» **THE DATA**
[Start of section]

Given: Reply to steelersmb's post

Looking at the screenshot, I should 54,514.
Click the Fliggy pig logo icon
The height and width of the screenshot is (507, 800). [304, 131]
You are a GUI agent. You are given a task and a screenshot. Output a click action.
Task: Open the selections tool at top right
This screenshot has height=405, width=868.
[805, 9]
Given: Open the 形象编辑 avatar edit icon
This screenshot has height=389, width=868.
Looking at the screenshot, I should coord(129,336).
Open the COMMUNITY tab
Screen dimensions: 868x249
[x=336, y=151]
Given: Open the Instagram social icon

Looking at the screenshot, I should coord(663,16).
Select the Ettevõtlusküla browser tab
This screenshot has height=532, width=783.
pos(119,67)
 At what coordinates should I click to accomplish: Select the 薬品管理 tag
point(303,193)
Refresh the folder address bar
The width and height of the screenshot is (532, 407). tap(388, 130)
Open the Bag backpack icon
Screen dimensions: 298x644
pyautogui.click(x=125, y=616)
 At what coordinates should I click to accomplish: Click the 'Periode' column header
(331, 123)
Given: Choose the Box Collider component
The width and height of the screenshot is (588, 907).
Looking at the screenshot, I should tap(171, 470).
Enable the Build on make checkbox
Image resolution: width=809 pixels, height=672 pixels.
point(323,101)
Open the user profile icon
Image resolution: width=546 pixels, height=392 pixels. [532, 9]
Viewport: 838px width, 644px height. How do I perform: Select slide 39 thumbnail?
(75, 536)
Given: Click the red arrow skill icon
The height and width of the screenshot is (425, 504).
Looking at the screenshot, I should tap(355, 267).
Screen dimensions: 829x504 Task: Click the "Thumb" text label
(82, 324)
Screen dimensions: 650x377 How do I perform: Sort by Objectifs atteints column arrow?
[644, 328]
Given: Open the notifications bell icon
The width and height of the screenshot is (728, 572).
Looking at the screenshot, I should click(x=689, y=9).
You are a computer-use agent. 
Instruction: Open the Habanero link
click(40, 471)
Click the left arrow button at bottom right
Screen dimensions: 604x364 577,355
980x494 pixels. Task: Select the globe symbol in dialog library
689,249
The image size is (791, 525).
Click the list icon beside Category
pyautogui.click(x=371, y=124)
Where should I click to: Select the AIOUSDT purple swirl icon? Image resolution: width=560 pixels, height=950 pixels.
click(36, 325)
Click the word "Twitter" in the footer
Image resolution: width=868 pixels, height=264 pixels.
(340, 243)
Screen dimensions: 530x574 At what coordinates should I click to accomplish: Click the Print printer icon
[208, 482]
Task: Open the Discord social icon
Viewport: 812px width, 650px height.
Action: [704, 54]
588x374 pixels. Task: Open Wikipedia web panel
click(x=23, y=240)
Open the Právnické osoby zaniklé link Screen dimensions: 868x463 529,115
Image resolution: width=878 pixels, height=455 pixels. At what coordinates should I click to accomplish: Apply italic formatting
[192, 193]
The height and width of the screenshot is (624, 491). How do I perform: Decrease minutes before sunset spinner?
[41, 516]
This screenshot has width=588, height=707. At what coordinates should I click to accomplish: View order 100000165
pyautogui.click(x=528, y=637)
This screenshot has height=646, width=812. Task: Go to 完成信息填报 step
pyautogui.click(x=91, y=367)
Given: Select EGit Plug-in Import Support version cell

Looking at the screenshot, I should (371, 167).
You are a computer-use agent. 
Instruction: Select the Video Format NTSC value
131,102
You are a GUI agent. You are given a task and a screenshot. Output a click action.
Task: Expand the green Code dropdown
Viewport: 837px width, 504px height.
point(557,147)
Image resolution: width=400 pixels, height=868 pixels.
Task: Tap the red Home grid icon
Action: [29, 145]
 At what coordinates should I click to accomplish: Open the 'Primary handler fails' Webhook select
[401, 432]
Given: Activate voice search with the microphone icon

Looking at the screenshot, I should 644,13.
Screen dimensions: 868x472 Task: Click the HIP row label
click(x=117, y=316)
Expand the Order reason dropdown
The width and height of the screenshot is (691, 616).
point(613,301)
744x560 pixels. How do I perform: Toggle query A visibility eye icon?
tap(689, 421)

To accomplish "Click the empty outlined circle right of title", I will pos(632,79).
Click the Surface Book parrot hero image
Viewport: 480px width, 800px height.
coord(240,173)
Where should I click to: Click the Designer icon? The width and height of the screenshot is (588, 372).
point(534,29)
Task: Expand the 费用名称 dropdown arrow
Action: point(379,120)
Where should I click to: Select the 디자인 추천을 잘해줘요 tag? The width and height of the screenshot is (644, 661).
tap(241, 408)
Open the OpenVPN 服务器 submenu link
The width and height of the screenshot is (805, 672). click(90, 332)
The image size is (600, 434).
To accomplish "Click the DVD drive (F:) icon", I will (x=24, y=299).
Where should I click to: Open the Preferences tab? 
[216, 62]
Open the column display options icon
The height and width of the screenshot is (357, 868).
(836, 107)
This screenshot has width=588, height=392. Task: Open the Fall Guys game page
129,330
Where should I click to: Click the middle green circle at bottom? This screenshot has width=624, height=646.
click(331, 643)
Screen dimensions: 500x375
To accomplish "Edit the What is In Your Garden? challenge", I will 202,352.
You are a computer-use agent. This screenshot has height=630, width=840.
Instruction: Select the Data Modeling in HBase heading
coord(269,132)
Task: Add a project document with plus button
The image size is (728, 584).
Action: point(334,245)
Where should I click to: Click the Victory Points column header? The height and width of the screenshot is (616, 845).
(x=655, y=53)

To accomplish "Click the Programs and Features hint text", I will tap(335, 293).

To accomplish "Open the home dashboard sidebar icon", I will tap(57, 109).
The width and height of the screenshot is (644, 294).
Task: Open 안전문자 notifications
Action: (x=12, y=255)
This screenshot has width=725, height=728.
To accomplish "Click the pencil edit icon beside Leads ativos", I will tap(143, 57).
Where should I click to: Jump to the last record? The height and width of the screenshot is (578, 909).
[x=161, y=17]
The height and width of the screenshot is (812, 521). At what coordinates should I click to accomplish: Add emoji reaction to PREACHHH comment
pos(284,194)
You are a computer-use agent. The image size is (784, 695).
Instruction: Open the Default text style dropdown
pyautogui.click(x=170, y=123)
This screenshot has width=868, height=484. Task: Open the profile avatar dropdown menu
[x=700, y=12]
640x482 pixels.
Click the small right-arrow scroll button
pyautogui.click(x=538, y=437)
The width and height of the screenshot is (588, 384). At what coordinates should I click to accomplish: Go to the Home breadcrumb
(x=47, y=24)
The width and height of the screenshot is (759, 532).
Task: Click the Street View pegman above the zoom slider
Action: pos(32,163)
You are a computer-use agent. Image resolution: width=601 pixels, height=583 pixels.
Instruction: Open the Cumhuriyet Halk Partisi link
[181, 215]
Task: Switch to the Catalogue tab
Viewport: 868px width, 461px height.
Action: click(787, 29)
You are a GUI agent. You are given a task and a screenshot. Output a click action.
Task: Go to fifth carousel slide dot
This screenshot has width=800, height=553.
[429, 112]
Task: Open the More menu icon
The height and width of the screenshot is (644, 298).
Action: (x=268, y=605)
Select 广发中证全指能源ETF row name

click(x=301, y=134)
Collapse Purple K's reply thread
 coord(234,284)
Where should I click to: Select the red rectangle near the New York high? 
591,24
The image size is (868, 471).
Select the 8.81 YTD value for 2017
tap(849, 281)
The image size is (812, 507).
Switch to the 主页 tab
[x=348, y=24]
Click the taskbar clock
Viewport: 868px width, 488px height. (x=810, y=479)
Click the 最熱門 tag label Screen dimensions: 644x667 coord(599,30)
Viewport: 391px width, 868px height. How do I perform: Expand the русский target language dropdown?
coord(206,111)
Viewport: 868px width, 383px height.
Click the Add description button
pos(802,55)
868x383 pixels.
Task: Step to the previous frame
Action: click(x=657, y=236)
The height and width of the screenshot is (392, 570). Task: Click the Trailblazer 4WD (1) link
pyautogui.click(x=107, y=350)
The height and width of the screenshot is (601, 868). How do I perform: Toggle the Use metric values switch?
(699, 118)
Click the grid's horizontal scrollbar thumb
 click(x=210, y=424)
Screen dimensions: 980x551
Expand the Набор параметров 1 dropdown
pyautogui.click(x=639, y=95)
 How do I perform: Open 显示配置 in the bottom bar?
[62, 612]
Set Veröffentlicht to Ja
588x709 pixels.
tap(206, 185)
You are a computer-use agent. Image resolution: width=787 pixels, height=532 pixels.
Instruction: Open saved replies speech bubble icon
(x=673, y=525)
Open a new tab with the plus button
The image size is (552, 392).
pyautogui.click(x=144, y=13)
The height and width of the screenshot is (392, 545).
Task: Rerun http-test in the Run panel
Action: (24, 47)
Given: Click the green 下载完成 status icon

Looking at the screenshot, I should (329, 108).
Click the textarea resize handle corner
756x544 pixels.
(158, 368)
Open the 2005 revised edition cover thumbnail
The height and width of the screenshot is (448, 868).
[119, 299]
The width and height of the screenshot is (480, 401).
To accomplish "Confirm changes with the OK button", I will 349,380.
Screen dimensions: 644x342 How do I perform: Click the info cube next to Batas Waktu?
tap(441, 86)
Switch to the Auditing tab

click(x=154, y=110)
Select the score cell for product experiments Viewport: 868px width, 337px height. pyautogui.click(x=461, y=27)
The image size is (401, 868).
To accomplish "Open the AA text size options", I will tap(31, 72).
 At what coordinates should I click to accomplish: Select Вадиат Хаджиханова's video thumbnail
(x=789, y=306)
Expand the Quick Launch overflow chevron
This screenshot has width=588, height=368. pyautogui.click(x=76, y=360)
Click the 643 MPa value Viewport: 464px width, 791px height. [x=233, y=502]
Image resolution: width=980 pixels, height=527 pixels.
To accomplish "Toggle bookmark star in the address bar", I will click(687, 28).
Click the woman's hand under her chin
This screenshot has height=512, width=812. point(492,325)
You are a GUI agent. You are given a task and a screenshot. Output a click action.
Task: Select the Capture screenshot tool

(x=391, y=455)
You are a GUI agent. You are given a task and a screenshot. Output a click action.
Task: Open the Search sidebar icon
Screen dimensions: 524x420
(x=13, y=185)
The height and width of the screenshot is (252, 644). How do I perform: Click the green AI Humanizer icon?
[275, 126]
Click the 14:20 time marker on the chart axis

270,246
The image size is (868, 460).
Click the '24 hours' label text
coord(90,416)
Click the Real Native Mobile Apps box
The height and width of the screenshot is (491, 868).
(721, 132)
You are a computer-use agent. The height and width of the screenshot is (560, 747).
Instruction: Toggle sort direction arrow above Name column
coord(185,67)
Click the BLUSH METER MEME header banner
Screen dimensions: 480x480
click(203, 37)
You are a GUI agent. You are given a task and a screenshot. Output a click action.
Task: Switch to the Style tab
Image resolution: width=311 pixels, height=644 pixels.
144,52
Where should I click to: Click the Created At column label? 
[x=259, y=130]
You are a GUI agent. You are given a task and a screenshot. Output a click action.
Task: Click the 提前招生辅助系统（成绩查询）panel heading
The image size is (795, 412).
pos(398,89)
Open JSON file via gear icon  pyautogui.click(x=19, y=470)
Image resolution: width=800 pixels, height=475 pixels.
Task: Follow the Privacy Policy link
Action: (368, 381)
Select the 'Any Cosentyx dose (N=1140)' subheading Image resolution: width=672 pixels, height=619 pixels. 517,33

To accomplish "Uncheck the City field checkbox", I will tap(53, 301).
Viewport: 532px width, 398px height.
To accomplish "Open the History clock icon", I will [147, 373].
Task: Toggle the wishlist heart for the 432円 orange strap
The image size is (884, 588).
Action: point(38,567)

[End of section]

» **WORK TO BE COMPLETED**
Work out how many lines in the records above hold the string "options", then give only that count.

» **REPLY TO THE EXERCISE**
2